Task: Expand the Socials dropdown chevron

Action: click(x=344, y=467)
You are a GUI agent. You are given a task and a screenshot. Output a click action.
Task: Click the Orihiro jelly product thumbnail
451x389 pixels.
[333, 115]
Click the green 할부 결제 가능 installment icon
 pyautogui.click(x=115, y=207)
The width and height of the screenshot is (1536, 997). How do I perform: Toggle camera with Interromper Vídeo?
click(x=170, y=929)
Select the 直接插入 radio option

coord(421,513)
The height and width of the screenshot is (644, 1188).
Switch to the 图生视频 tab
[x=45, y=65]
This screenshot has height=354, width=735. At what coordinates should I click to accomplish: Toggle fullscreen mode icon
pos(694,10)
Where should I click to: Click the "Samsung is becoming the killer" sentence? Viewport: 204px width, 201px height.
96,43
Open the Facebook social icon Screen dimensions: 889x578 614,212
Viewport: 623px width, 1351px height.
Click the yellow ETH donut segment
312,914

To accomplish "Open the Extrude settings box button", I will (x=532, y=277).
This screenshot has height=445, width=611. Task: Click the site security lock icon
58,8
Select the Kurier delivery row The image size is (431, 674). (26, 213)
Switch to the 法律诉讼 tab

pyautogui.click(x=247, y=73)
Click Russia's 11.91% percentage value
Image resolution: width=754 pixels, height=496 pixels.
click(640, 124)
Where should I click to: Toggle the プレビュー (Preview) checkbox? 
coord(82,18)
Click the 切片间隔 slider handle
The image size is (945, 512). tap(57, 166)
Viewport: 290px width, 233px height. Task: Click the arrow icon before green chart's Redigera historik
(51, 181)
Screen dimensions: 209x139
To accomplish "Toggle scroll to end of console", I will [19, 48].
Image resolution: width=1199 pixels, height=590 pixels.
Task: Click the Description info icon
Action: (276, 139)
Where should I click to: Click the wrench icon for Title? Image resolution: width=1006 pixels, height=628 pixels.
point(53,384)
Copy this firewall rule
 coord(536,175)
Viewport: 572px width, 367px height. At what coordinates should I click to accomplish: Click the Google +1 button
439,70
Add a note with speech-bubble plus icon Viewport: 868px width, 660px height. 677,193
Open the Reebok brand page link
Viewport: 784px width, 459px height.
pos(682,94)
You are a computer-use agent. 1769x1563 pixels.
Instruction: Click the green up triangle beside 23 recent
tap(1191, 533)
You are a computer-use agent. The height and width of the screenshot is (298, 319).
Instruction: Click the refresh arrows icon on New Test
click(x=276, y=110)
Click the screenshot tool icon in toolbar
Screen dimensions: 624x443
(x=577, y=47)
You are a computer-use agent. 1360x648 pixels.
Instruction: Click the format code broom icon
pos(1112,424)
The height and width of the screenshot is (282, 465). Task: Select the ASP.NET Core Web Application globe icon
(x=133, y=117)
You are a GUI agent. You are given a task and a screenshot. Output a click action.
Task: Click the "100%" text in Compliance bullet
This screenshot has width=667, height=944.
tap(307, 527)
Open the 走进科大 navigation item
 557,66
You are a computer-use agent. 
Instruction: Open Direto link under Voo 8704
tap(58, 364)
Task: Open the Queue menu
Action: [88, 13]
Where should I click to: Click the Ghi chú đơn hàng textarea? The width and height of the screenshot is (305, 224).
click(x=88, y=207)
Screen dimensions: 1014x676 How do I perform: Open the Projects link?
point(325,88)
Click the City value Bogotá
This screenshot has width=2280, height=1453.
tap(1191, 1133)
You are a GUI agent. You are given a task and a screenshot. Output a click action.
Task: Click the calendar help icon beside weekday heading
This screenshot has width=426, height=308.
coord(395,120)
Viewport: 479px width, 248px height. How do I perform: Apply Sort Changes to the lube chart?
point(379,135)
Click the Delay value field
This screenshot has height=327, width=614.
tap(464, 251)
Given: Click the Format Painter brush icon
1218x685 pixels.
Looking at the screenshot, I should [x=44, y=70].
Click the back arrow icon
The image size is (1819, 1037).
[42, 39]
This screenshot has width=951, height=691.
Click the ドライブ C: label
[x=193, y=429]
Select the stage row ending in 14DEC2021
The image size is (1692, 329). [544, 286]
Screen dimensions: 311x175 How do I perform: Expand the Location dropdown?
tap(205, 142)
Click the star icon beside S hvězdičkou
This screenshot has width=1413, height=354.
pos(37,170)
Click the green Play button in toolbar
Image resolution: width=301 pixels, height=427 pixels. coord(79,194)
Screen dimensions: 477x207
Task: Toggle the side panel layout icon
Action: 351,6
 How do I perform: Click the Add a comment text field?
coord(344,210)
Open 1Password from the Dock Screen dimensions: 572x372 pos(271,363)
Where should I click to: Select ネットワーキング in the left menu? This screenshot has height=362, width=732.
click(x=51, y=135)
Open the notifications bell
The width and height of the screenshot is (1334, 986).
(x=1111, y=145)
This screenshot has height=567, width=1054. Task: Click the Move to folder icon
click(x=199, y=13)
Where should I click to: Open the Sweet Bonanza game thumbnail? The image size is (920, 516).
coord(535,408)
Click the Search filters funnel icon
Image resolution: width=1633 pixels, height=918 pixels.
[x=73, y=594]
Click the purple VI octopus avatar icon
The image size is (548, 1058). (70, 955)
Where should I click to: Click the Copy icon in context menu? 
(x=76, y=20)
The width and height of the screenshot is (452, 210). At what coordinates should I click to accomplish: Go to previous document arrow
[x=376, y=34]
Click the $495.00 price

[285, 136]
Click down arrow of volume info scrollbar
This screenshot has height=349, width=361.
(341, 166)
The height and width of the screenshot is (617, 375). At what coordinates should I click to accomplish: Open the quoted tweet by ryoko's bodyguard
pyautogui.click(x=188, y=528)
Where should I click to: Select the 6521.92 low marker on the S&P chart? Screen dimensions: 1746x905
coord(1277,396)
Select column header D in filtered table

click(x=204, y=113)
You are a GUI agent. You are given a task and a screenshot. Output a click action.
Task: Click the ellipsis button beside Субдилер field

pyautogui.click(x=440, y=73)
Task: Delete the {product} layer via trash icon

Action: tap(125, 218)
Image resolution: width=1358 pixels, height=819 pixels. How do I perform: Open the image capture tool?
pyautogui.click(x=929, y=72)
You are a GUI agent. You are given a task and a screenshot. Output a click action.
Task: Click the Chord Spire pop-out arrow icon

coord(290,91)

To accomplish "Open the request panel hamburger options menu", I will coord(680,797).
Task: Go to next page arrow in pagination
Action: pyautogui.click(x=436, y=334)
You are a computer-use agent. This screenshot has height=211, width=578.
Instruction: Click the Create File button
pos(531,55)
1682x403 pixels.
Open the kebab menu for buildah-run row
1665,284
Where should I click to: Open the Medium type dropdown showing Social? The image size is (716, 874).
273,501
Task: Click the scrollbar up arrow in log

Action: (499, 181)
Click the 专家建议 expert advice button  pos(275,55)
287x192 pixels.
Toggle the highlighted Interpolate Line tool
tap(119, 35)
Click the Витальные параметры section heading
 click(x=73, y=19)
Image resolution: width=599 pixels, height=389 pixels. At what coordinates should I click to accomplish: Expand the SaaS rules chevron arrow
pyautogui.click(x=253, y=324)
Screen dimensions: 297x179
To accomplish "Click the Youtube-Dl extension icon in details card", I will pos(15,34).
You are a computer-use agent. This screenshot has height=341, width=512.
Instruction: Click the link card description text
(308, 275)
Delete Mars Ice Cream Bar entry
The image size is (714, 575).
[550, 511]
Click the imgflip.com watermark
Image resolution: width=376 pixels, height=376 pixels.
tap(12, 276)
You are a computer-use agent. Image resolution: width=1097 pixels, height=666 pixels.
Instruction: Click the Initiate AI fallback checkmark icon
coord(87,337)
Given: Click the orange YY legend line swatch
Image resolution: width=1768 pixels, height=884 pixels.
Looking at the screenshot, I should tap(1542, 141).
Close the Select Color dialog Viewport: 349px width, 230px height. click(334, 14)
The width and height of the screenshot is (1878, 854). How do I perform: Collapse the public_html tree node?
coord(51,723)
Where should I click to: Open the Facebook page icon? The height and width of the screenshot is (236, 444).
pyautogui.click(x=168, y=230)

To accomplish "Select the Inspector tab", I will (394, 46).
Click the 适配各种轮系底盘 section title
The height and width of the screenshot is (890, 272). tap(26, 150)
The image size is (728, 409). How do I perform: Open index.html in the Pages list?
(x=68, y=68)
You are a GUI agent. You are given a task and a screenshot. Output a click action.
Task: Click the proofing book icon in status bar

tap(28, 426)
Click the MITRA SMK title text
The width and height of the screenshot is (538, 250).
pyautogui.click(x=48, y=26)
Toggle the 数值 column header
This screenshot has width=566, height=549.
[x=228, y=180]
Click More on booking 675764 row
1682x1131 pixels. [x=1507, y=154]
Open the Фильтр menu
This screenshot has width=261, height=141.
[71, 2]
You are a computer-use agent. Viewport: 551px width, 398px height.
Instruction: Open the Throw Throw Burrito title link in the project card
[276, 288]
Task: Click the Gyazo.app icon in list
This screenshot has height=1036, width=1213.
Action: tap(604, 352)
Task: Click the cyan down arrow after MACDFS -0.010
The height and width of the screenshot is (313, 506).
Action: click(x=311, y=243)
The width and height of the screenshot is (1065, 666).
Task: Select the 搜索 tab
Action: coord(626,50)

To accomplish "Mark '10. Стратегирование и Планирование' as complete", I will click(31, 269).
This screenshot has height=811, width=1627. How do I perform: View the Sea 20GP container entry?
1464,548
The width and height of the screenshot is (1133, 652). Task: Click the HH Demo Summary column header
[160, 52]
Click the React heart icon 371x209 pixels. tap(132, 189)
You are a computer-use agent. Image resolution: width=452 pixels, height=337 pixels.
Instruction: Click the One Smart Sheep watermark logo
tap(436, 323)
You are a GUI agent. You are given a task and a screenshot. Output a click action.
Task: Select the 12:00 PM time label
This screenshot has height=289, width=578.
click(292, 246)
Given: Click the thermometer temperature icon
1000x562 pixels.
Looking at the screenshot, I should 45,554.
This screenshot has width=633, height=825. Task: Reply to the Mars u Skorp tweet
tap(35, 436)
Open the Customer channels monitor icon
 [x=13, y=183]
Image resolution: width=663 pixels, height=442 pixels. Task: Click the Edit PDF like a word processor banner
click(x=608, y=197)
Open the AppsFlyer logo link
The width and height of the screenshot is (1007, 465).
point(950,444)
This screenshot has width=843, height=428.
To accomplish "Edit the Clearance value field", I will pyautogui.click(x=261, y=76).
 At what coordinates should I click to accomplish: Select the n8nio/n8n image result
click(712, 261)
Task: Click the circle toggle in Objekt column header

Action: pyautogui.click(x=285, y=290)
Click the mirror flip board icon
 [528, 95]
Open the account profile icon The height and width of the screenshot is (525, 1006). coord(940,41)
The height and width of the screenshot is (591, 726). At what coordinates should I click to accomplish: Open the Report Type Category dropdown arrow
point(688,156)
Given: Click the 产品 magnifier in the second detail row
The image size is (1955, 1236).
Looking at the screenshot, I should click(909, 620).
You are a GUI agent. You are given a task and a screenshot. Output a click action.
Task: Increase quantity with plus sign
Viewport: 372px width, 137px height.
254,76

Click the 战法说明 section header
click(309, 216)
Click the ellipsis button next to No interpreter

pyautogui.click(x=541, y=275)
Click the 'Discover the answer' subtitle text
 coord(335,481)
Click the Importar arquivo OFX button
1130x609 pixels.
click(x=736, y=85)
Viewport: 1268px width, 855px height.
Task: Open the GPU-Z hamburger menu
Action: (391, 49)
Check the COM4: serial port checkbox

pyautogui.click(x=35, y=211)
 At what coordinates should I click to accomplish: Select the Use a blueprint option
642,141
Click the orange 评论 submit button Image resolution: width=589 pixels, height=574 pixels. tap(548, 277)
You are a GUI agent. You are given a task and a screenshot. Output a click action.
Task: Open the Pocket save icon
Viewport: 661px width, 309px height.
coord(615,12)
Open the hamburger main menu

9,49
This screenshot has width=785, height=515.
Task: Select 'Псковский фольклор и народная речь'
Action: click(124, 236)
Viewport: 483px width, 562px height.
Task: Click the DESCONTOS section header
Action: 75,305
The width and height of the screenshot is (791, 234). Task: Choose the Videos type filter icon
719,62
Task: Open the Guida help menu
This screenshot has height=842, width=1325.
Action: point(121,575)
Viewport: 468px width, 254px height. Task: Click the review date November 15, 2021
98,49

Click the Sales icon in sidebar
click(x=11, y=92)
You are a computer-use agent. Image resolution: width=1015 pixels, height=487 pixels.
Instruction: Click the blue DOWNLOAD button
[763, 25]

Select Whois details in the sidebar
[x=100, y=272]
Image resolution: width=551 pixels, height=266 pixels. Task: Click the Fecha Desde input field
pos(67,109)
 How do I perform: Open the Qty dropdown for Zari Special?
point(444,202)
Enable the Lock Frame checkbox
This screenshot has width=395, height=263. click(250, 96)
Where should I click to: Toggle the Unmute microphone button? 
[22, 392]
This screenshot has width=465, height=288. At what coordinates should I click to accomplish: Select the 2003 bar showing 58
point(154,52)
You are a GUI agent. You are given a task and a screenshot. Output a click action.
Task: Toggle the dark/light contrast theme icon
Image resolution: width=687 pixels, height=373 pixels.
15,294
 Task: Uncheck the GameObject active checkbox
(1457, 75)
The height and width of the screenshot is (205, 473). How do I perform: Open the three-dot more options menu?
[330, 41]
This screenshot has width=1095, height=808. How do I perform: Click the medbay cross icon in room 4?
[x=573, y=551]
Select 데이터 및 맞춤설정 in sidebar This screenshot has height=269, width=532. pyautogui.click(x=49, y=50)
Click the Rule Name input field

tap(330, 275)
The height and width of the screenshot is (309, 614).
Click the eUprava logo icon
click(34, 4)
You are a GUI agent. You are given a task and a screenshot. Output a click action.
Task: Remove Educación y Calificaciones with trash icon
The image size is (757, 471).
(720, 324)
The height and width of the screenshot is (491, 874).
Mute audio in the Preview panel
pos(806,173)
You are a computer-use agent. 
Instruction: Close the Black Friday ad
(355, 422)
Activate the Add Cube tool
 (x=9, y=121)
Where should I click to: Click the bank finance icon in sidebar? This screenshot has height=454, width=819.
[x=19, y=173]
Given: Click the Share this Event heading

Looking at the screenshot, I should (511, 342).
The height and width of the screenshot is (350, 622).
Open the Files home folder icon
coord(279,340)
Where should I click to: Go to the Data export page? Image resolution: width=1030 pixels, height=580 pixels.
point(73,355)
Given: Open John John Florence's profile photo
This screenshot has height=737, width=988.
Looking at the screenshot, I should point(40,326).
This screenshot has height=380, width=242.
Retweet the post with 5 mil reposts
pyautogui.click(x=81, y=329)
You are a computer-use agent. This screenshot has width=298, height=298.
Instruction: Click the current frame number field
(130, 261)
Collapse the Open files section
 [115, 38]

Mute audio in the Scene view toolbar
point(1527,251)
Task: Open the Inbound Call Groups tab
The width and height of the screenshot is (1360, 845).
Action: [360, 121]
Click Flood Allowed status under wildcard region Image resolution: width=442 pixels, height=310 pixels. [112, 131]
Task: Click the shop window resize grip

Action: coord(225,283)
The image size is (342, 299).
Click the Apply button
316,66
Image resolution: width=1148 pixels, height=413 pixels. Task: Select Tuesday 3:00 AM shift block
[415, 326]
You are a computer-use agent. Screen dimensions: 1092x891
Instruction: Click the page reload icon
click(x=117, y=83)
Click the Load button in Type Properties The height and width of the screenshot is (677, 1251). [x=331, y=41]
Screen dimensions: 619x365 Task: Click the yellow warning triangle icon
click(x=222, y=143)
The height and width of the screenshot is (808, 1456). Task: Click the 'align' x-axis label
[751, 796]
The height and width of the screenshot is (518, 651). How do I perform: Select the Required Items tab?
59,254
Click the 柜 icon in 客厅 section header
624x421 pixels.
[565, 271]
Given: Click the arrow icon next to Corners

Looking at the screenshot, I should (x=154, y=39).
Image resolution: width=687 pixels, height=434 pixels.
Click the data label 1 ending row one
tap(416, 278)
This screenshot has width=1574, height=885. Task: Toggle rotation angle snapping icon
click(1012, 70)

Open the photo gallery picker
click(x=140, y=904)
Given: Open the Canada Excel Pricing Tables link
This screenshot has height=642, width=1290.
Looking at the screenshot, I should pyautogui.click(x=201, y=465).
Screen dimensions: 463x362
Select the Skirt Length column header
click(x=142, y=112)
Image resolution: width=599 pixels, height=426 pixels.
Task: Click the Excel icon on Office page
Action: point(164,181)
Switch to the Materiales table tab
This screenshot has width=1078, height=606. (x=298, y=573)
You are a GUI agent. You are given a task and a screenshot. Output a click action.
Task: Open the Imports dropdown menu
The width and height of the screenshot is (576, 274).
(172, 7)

────────────────────

» **Description of the task**
Reproduce the entries above without any change, beginning at the line that contains "At what coordinates should I click to accomplish: Select the Use" and stopping after the line that contains "coord(615,12)".

» **Worked answer**
 At what coordinates should I click to accomplish: Select the Use a blueprint option
642,141
Click the orange 评论 submit button Image resolution: width=589 pixels, height=574 pixels. tap(548, 277)
You are a GUI agent. You are given a task and a screenshot. Output a click action.
Task: Open the Pocket save icon
Viewport: 661px width, 309px height.
coord(615,12)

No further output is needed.